Biasanya, kalau lebaran, tempat ini ramai orang yang melakukan ritual nyekar. Selain setelah lebaran, warga biasa nyekar pada sebelum Bulan Ramadan tiba.
"Biasanya ramai saat mungguh puasa atau sebelum puasa, dan sehabis lebaran. Kalau habis lebaran biasanya ramainya dua-tiga hari. Kalau pas munggah puasa, ramainya lima hari. Kalau hari biasa, sepi," terangnya.
Pada usianya yang sudah terbilang sepuh, Mursin mengaku tidak lagi punya banyak tenaga untuk merawat ribuan makam tersebut.
Kekinian, tugasnya hanya yang ringan-ringan.
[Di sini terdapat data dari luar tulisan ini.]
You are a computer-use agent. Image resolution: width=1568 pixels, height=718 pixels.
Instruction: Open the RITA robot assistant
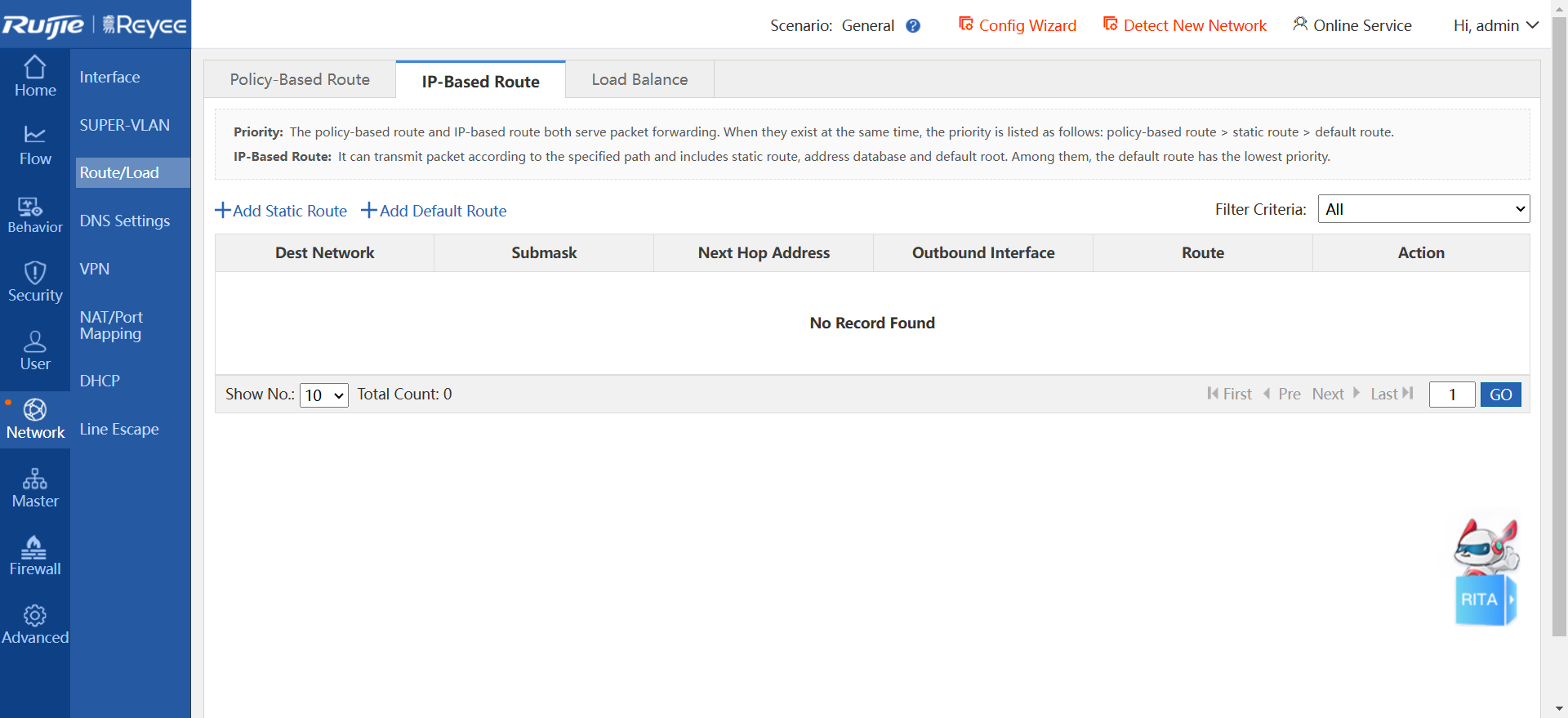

Bila dimintai membantu menggali kubur, Mursin mengakui sudah tidak mampu.
"Kalau suruh gali kubur udah tidak kuat. Paling anak-anak yang gali," tutur Mursin.
Dia menambahkan, kuburan ini memang sejak awal dirawatnya. Awalnya, tanah kubur ini hanya hutan belantara. Namun, pelan-pelan dikelola menjadi pemakaman oleh Yayasan Al-Amanah.
Tidak ada patokan khusus untuk biaya penguburan di makam ini. Mursin bercerita, hal itu dikembalikan kepada keikhlasan keluarga yang menguburkan. Namun, ada biaya perawatan Rp75ribu per tahunnya.
"Dulu ini memang (makam) tidak terurus baik (terbagi berbagai area). Terus, saya bersihkan dan sekarang kembali hidup (jadi satu)," tandasnya.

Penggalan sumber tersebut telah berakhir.